The beginning of winter’s end is fast upon us — but don’t be too enthusiastic: the winter is, itself, a garden. You just don’t see it that way.
Winter is not the cruelest season. It is the mother of the garden’s invention.
The winter garden is all around us: lights of all types — indoors and out — replace the sun. Bright hues recall the colors of summer, clothing us and spread about our immediate surroundings. Potted flowering plants, cut flowers — the entire glasshouse industry — orients us back toward the late spring, summer and early fall months. Table décor such as glass and crystal reflect and augment the brilliance that surrounded us in summer. Sweet foods and candies emulate the “fresh” tastes of the warm months.
Indeed, our ancestors believed the corn — or grain — spirit dwelt amongst the summer crops. During the growing season, the fertilizing agricultural spirit’s movements could be detected in waving stands of wheat. Once the harvest had been reaped and threshed, the now dormant corn god — or corn mother, or corn maiden, or old man or old woman: a matter of regional preference—was essentially homeless.
A widespread custom was to fashion a corn spirit figurine from cornstalks—incorporating the plant’s most fertile features—of the last crop harvested.
The corn spirit would bunker down in a selected home for the winter until dispersed into spring’s newly-turned earth. Yes, the corn doll is the ancestor of Barbie, a modern-day agricultural and fertility goddess whose effigy, carefully nurtured and groomed, is resident in many homes on a year-round basis.
Winter brings us all back home — but to the garden within. We close the door quickly and firmly, lest our garden be overtaken by rampaging wind and cold. The shut door closes both ways: confining winter’s wet, cold and wind to their outdoor chamber, and securing we mortals indoors. Inside becomes garden.
Winter epitomizes the sweet uses of adversity. The garden—and gardeners—come in from the cold. The place of genesis, fertility, growth, and activity moves indoors, corn-doll fashion. And the very seeds that will plant the crops of the following season sleep with us, in their dormancy, as we keep them — even mother them — in dry and uniform conditions. These are the garden beds of winter.
At home we cultivate not crops, but our hopeful selves. Agriculture’s skill set—planning, preparation, attunement, and the ability to cope with uncertainty—are put to frequent use.
Cool, cruel winter fertilizes the very human creations that keep us warm: home, culture, cooperation, tradition, song, legend, music, art, etiquette, festivity, comfort and joy.
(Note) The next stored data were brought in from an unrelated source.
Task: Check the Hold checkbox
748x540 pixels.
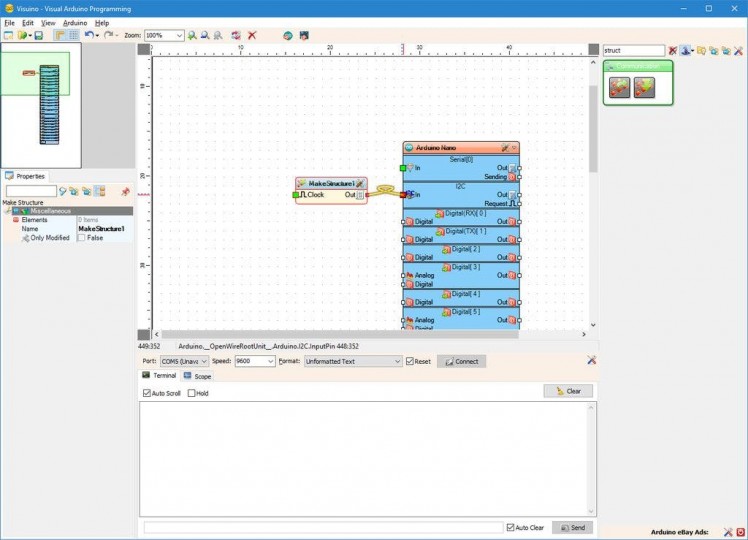Action: point(192,393)
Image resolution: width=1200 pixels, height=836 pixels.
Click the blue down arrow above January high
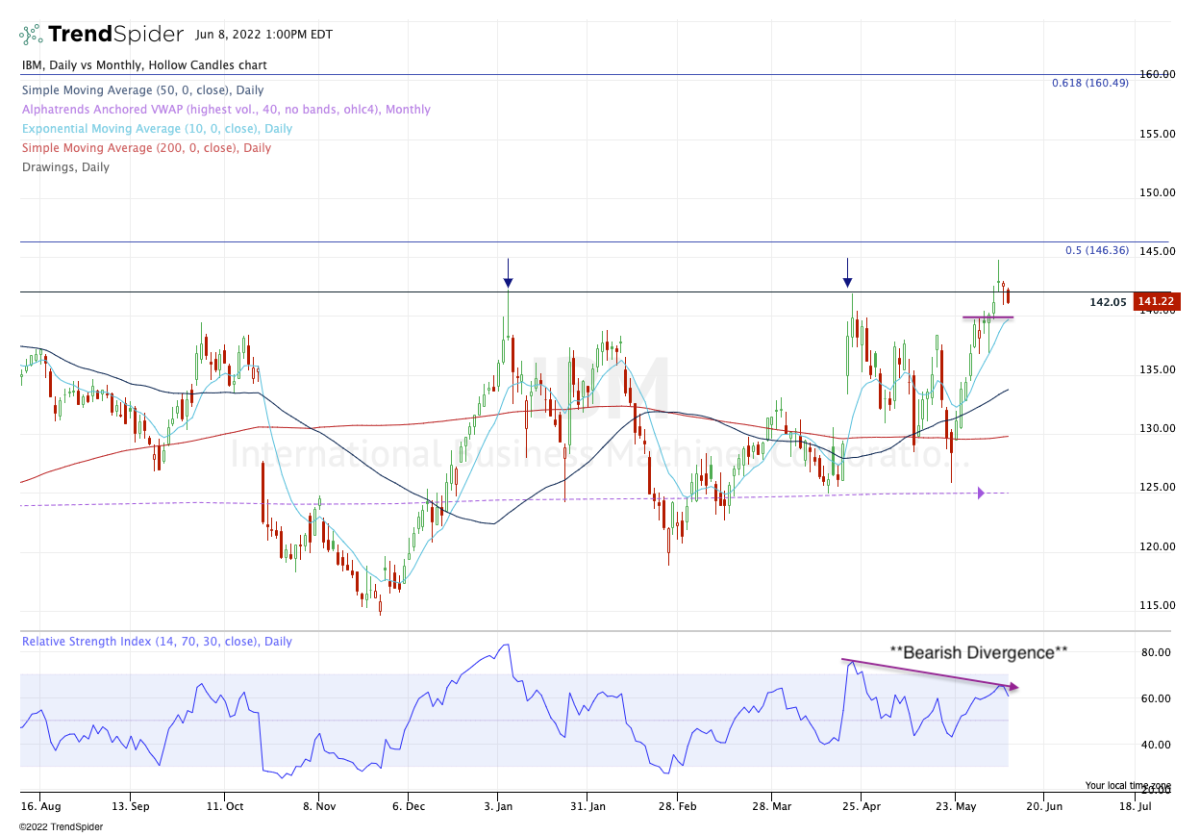click(508, 271)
The mid-winter season rejoins us to our ingenious, tenacious peasant forebears—who, at a minimum, were able to survive enough winters to produce offspring and a line of descent that leads to us. Their ancient folkways, born anew each winter, harmonize with our relatively modern established religions.
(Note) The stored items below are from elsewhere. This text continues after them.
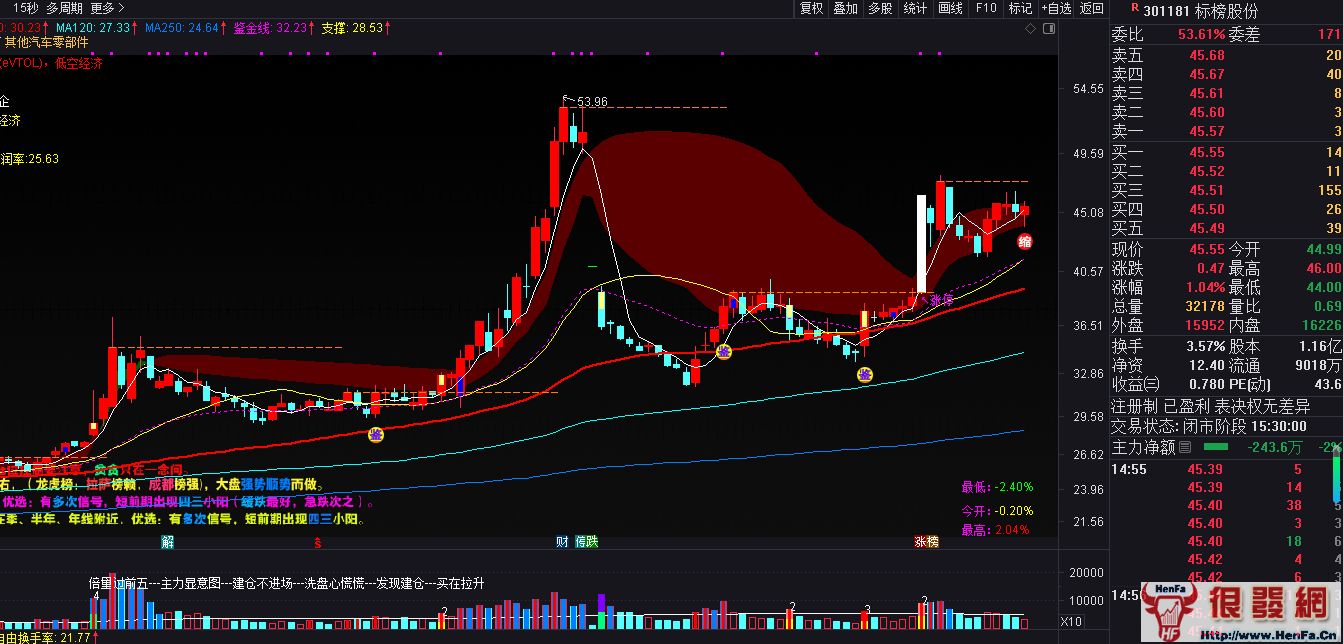Open the 统计 statistics menu
This screenshot has width=1343, height=644.
click(914, 8)
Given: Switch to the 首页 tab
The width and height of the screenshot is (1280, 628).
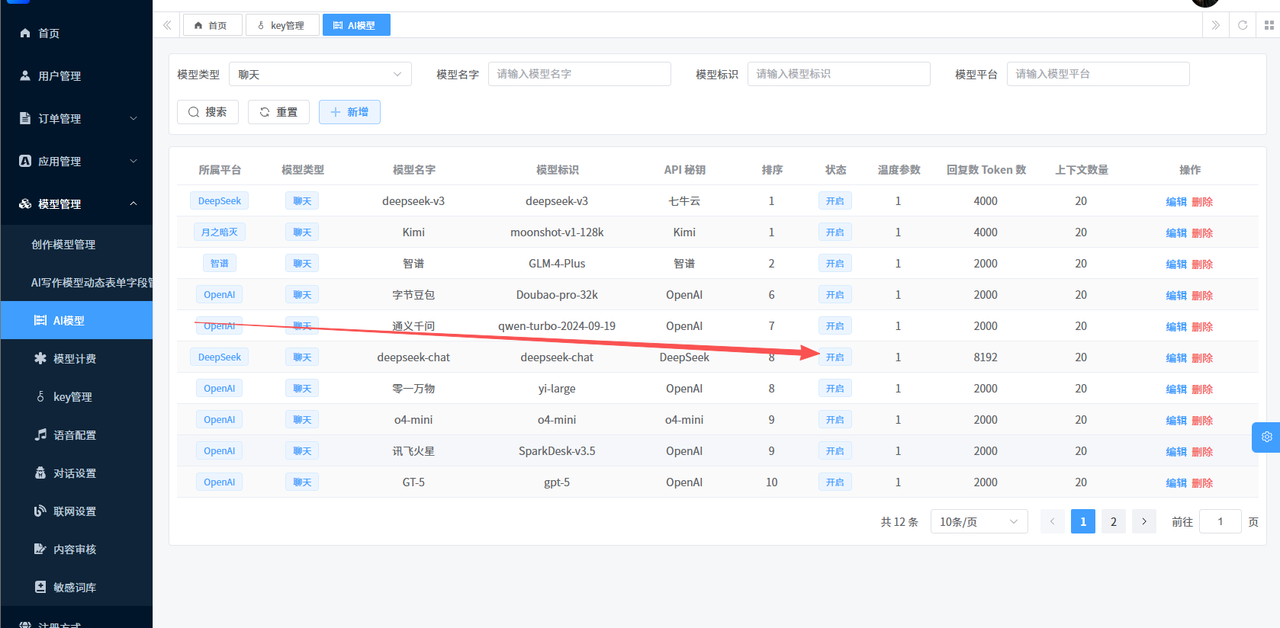Looking at the screenshot, I should click(212, 25).
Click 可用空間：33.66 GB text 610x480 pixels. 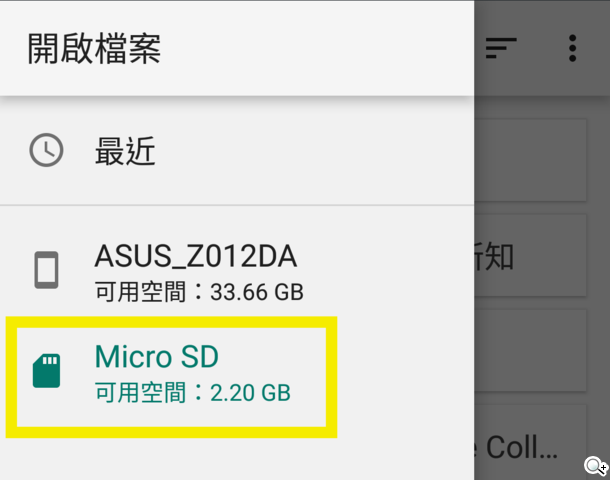199,292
Virtually all creation myths begin in a vision of paradise that is, invariably, a garden. This must be a creation of the winter months, during which we imagined the vibrancy and beauty of creation as being that condition that would return to us in time. The corn goddess lives both through us as well as for us.
Speaking of time, our ancestors had to invent rituals to keep them awake in the shortened days. Both the rites and contemplation thereof, expanded the sense of time. Also, the practice of sharing — and the holidays just passed were the kick off for months of gift giving — might be the first foreshadowing of the recognition of brotherhood. Could it be that long sheltered winter groups became tribes? Making sure everyone has something, as in the survival of winter famine, and residually expressed in gift giving, reflects the invention of human survival.
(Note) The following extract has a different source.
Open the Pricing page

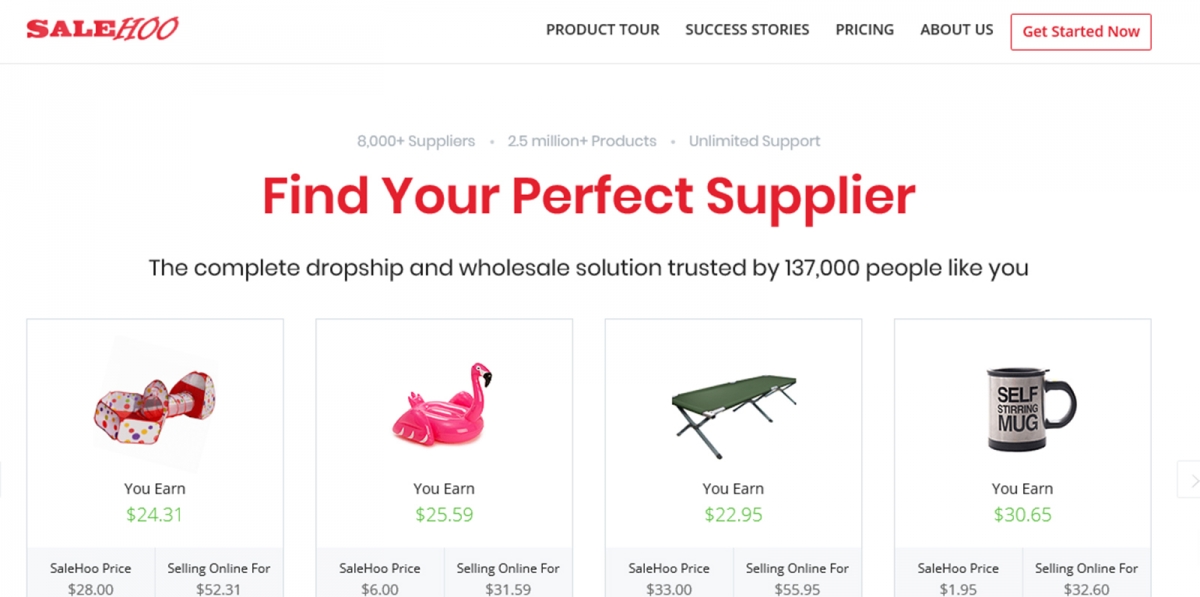pos(864,30)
As dormant seeds finally come to life again so shall we be reawakened in spring. But the fact remains that the garden lives year round. It simply does not look like the summer; but it is every bit as much a summation of our humanity during the winter months as during the rest of the year.
Just ask the corn dolls, the Raggedy Ann dolls or even Barbie. They answer with joy, hopefulness and ultimate fertility that they promise during these harsh months.
This article appeared in the January 18, 2015 edition of The Philadelphia Inquirer.